Com uma exposição e o lançamento de um livro (veja o boxe Memória viva), uma das intenções de Fabiana é atingir os jovens, percebendo qual a sensação dessa geração diante das obras deixadas por Barros, pois a produção é essencial ao entendimento da história da arte brasileira. “As obras, em suas diversas fases, são coerentes com o momento no qual vivemos, com as pessoas tomando consciência da coletividade com as manifestações, por exemplo. Ele atuou como artista visual, porém conseguiu influenciar contextos políticos e sociais”, completa.



Memória viva

Exposição e lançamento de livro celebram obra do artista

Detentor do maior acervo de Geraldo de Barros na América Latina, o Sesc estabeleceu uma relação de longa data com o artista.

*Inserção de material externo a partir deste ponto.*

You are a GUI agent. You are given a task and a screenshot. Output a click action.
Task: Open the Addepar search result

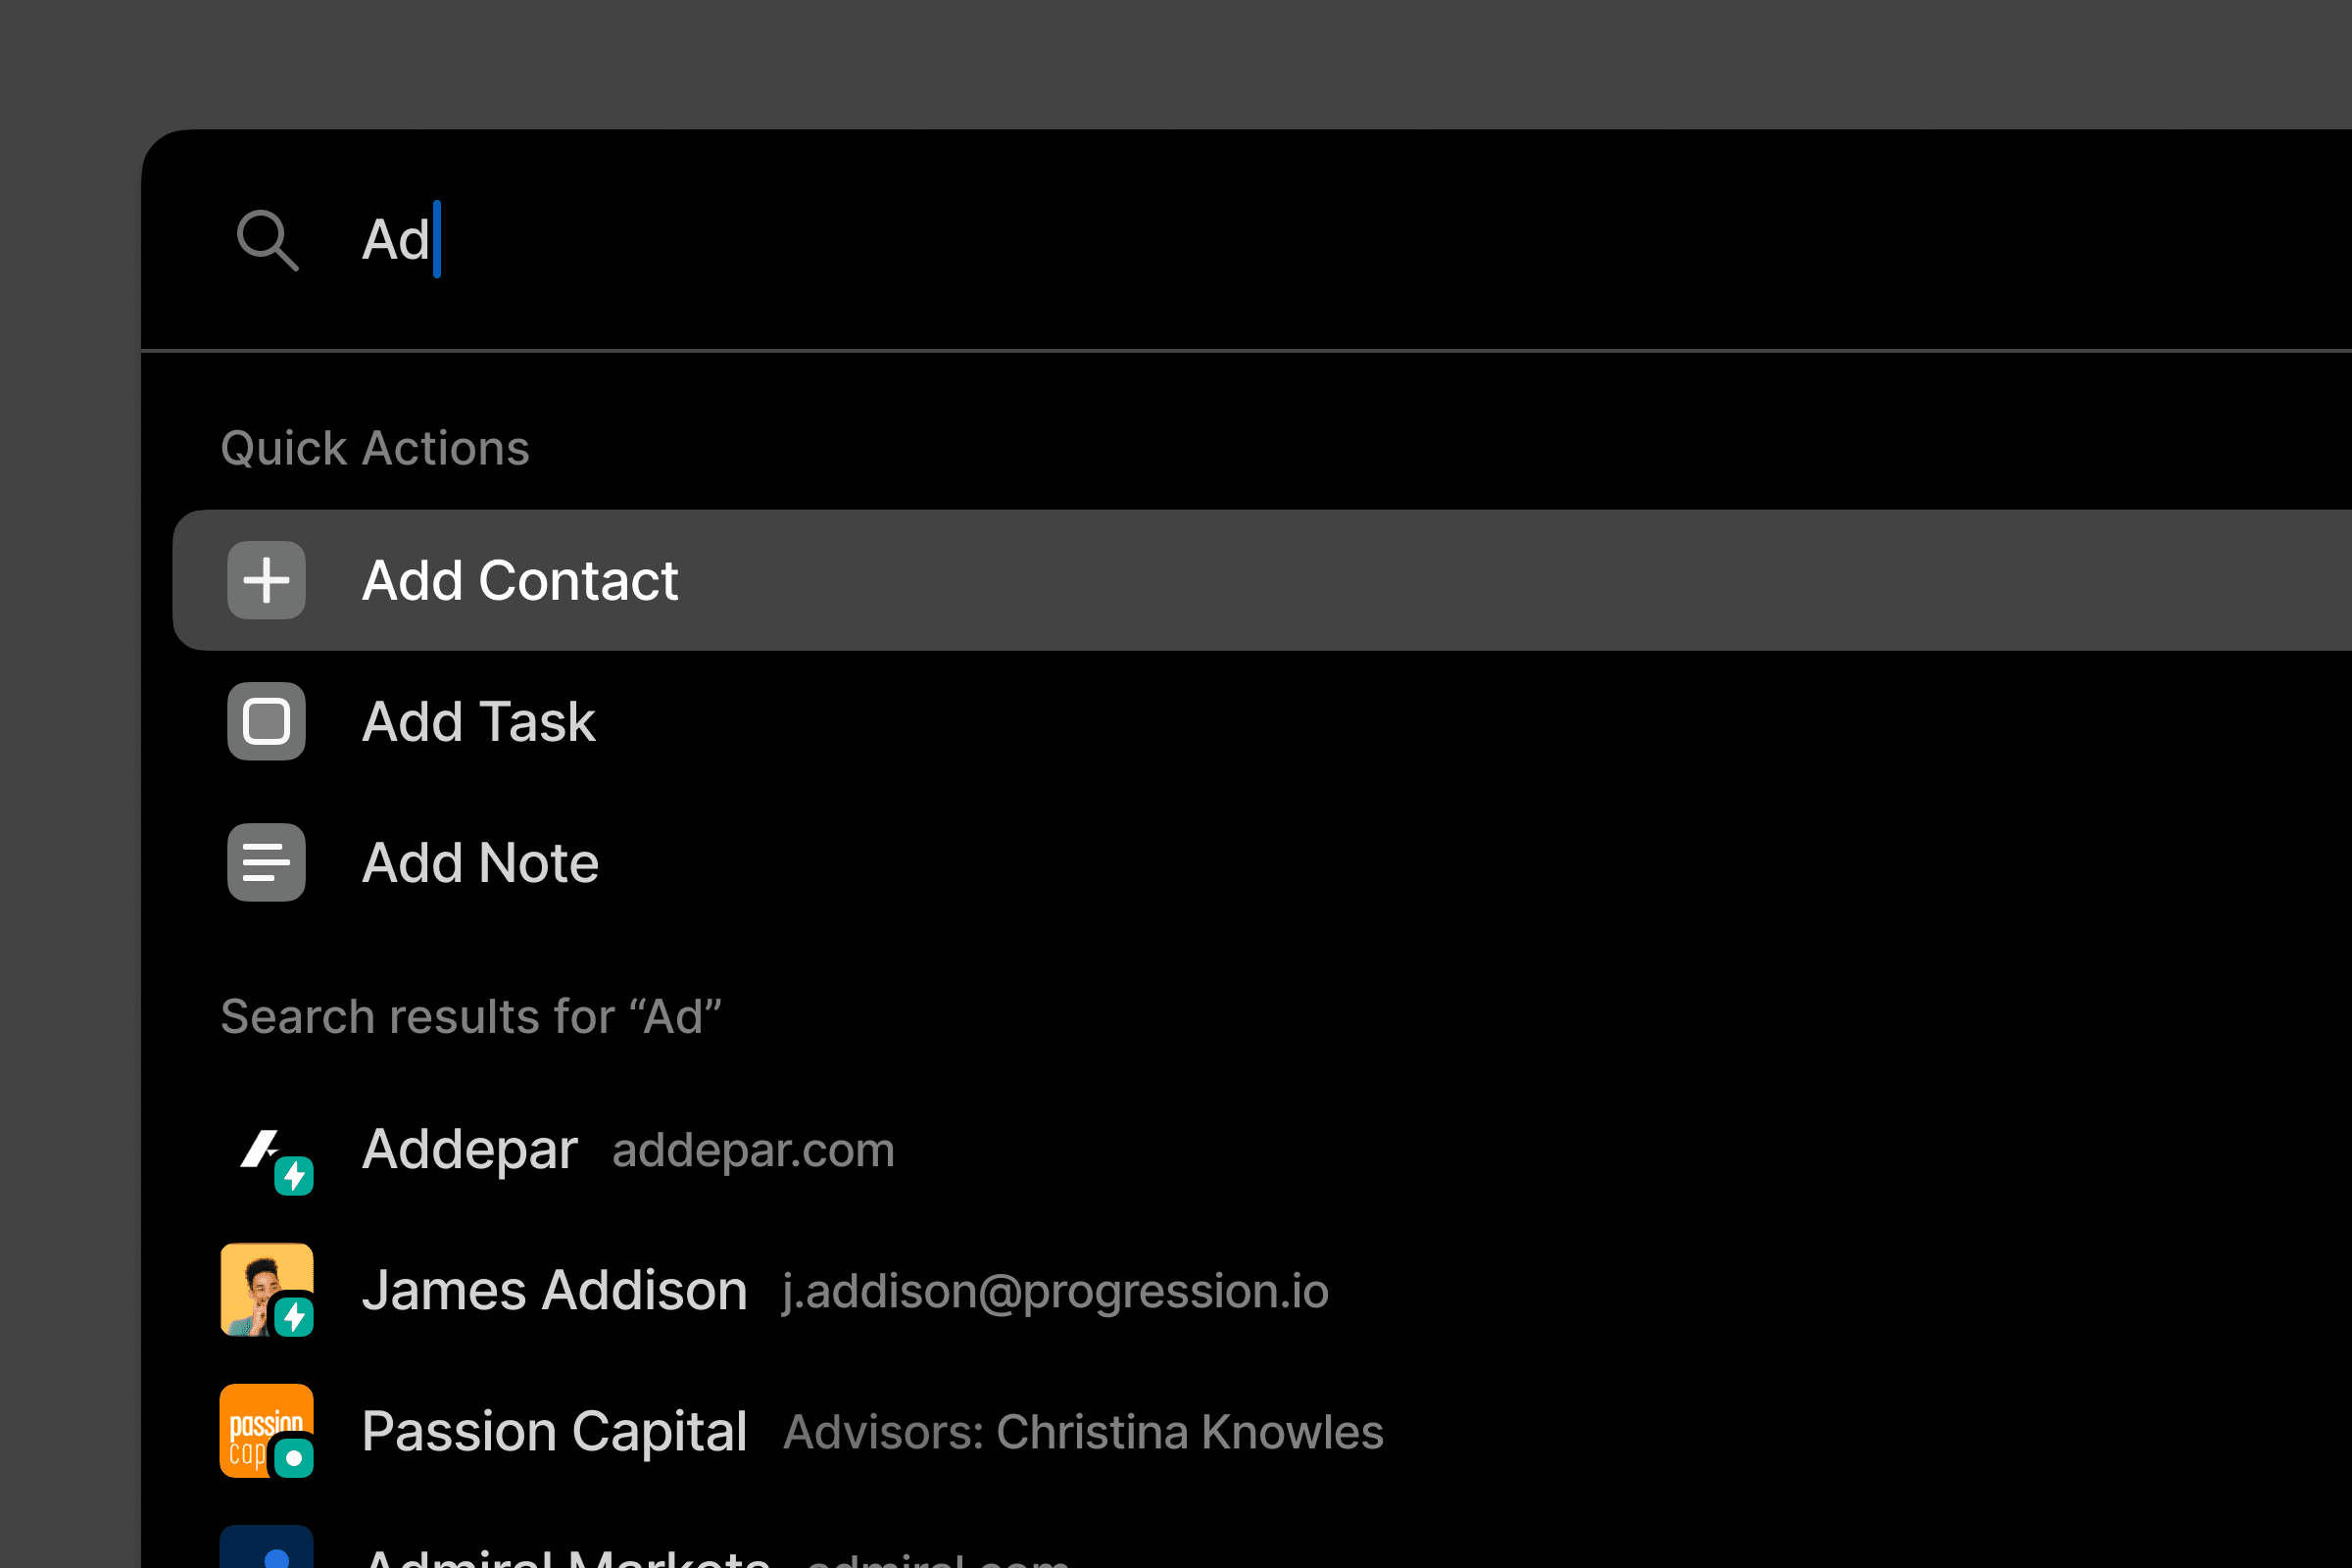coord(1262,1149)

Geraldo de Barros: Jogos de Dados e Sobras (1980-1990) é a quinta exposição individual realizada na instituição, mas é a primeira em que a obra será vista em paralelo com duas séries produzidas em sua maturidade criativa, Jogos de Dados, dos anos 1980, e Sobras, de 1990.


A curadoria foi uma parceria entre os artistas visuais Fabiana de Barros, filha de Geraldo, e Cris Faria e o cineasta Michel Favre, que fazem parte do Grupo de Estudos Curatoriais na Obra de Geraldo de Barros. “O grupo não é formado só por nós, mas por todos que se interessam pelo trabalho”, diz Faria. “Penso que Geraldo estaria contente com o resultado da exposição em função dos pontos em que nos inspiramos ao montá-la, ou seja, a arte social e a preocupação com o espectador”, completa.


Já o livro Geraldo de Barros: Isso (Edições Sesc, 2013), organizado por Fabiana, é fruto da relação construída entre o Sesc e o legado do artista. “A publicação está estruturada cronologicamente e entrelaça de forma inédita as técnicas que ele explorou quase simultaneamente: desenho, fotografia, pintura, gravura e design de móveis”, explica Clívia Ramiro, da coordenação editorial da Edições Sesc. “Além disso, apresenta Geraldo sob o olhar de seus pares, por meio de uma série de entrevistas de Michel Favre com Thomaz Farkas (1924-2011), Augusto de Campos e Paulo Herkenhoff.”


A exposição que pode ser vista na unidade Vila Mariana até o dia 8 de setembro foi complementada por três encontros promovidos no mês de julho. Neles, o público foi convidado a discutir a produção artística e os pontos abordados no livro recém-lançado.